These IDs might serve useful when figuring out password generation. The ID number has to appear somewhere in the generation algorithm so that the device can decode the password and decide which item is being requested.
To start analysing passwords I began with the V3 password list on Tamenagerie. Of course, these passwords are only valid for one specific username, but I had to start somewhere. Almost immediately I noticed one potential lead: the surf board password, 37139 06723. Digits 3, 4 and 5 form the number "139" which, perhaps coincidentally, is the decimal ID code for the surf board souvenir.
I noticed another thing strange about this password when followed by the panda bear and maracas souvenir passwords which immediately follow it:
37139 06723
56851 07059
76563 07395
Can you see the pattern?
These three numbers form an arithmetic progression. That is, the difference between the first two is the same as the difference between the last two. This is no coincidence, but I still don't fully understand how or why it happened.
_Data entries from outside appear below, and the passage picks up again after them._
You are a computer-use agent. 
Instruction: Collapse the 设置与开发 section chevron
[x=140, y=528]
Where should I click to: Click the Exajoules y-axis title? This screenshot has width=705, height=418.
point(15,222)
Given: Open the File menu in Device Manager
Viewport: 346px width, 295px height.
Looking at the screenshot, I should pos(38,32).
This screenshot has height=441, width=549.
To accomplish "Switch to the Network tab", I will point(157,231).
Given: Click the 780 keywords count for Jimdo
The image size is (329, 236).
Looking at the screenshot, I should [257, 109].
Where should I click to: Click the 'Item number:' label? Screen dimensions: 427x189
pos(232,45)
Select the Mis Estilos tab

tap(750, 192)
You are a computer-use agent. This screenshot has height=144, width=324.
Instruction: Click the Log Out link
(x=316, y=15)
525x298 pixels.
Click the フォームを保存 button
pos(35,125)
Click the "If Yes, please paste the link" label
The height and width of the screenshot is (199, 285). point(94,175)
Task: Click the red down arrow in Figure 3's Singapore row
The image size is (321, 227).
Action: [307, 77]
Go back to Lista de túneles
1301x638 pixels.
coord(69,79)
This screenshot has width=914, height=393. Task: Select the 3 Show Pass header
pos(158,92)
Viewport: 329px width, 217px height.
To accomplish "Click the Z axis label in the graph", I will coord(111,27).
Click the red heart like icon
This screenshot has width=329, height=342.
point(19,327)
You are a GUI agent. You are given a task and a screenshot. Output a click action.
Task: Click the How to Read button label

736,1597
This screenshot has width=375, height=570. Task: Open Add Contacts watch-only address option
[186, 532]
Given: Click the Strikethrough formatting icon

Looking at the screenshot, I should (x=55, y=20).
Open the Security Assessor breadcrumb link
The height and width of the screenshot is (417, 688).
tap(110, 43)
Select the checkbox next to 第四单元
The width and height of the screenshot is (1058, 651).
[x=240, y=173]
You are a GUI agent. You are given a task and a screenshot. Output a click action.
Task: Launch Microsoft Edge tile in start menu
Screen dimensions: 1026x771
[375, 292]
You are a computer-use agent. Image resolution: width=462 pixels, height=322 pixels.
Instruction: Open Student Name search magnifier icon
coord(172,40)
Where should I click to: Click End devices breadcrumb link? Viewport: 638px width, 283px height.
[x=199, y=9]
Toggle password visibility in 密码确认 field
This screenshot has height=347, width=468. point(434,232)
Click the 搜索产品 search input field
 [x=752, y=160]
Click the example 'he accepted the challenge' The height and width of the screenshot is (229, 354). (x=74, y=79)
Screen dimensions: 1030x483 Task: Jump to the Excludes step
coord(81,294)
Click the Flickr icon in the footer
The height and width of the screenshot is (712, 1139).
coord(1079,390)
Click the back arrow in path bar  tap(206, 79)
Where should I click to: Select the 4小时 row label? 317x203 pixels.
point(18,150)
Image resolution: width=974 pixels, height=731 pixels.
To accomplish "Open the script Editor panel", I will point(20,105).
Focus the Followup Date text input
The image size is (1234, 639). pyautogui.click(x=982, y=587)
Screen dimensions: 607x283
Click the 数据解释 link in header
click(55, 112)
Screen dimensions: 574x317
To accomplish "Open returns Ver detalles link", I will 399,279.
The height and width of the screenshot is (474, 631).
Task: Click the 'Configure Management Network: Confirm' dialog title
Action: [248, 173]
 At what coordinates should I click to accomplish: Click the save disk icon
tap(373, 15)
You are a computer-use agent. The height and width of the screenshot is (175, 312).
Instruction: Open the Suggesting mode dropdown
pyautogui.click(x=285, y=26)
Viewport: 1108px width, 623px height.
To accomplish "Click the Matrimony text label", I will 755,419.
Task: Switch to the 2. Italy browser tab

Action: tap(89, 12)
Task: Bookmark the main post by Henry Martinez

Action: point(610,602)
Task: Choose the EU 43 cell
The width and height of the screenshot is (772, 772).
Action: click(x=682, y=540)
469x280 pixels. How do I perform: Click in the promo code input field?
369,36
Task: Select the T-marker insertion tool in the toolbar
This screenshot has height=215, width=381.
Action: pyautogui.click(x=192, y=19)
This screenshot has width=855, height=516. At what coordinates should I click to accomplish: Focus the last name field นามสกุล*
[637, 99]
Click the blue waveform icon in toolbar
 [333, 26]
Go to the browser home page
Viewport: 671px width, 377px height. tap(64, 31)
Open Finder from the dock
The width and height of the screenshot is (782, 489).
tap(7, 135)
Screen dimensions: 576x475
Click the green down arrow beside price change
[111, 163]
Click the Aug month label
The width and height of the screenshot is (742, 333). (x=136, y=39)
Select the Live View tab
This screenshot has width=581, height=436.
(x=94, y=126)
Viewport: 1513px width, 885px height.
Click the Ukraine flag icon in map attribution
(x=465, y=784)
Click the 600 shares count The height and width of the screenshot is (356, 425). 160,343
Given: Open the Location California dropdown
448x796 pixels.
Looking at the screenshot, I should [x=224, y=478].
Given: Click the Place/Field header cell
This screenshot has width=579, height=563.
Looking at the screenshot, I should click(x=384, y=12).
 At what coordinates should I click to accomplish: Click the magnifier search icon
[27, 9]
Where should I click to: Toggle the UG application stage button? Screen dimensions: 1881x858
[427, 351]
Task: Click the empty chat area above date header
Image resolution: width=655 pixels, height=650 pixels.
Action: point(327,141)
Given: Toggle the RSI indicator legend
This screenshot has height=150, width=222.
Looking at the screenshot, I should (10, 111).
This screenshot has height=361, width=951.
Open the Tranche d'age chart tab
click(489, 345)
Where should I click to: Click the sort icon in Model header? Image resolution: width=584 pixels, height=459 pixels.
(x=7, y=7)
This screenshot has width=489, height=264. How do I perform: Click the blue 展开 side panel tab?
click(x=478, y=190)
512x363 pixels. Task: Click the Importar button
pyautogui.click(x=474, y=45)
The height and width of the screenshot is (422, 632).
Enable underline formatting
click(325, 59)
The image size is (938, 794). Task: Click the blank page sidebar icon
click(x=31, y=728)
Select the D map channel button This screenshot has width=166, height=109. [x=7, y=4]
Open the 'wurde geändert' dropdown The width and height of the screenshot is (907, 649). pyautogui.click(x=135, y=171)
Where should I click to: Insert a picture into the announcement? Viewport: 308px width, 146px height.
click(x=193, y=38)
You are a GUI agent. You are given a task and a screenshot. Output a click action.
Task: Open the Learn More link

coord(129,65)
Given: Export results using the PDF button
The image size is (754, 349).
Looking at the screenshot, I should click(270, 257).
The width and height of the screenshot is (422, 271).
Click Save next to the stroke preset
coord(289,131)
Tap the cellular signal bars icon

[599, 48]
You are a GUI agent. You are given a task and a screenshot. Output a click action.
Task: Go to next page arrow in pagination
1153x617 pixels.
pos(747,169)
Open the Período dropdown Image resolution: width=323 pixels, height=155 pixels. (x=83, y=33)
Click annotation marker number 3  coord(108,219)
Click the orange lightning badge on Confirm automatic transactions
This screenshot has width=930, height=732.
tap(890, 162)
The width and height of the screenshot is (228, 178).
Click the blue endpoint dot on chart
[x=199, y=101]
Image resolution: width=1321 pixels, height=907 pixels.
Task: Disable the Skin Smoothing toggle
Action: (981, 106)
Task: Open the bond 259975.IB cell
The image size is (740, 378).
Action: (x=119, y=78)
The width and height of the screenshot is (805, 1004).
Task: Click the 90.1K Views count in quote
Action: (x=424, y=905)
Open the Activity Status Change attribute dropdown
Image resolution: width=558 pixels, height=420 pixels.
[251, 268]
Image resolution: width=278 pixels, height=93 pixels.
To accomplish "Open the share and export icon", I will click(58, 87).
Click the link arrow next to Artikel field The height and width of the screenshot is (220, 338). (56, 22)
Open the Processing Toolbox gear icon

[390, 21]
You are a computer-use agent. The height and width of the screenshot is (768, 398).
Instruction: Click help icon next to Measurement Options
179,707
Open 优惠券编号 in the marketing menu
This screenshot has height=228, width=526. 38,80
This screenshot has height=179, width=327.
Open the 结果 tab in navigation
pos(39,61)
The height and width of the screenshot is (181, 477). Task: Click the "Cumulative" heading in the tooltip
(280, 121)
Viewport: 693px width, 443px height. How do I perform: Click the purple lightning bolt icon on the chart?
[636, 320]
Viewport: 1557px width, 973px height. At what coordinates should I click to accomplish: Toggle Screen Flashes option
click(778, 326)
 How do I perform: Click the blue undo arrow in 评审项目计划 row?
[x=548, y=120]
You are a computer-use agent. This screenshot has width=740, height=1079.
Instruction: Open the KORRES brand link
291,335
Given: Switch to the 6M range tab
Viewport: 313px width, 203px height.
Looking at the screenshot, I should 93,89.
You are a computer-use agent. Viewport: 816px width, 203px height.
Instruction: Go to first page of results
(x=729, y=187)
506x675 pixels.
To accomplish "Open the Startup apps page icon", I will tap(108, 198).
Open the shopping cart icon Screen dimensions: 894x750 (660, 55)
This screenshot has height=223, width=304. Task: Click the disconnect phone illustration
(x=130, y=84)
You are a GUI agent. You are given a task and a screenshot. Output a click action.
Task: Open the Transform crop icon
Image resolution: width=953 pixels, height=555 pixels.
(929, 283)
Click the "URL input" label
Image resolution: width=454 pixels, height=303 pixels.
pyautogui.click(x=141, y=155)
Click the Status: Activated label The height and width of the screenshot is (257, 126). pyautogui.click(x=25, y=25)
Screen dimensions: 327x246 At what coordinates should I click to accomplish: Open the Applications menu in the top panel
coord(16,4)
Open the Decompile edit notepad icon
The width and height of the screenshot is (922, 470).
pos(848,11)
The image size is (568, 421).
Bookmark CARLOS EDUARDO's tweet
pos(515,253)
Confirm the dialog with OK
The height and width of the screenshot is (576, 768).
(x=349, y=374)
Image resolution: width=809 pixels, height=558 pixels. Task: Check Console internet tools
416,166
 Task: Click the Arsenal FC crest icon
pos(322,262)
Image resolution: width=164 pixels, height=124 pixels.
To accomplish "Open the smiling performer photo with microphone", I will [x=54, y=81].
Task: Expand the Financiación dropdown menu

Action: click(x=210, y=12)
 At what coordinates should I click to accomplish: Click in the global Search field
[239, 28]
It wasn't long before I realised that some numbers were appearing more often than others. For example, a lot of the passwords - for some reason - ended with a 7. I tallied up how many of each number appeared in each position of the passwords and found the following:
- The first digit had a roughly uniform distribution but 5 and 7 appeared more frequently than other digits, perhaps coincidentally
- The second digit was more likely to be 7 than any other number
- The third digit was most frequently 1 by a relatively wide margin
- The fourth digit had a roughly uniform distribution with 9 appearing the most
- The fifth digit was odd in all but two passwords with the remaining passwords having a 4 in the place of the fifth digit - of the odd digits, 1 appeared most frequently
- The sixth digit had 0 and 5 appearing the most
- The seventh digit was mostly uniform with 7 appearing the most
- The eighth digit was most frequently 1, 3 or 7 with the remaining digits appearing less frequently
- The ninth digit was mostly uniform with 8 and 9 appearing the most
- The tenth digit was most frequently 7 by a relatively wide margin
I don't think there's all that much I can do with this information, but it might gesture in the right direction. The fact that the fifth number was (almost) always odd was of particular interest - there's no way that's a coincidence. Passwords associated with other usernames were similar - for some usernames, the number in the fifth position was always odd. For others, it was always even.
It might be worth noting that the only passwords bucking this trend were passwords for the cellphone and bicycle souvenirs - these were given out by the parents / grandparents, which seem to have handled passwords differently (in particular, the passwords for those items only work under specific conditions). I haven't been able to examine the distribution of the other digits with other usernames just yet, but I'm not sure the results would be all that helpful.
One thing that hasn't been considered up until this point was that one item can be obtained with multiple different passwords. Finding patterns is a lot more difficult to pin down when there's also a random component involved which could influence how the password is decoded - some passwords might follow completely different patterns to others, so spotting a common pattern between them is impossible. To attempt to get around this, I'd need a list of all the passwords for a given item and username in order to see how different passwords can give out the same item.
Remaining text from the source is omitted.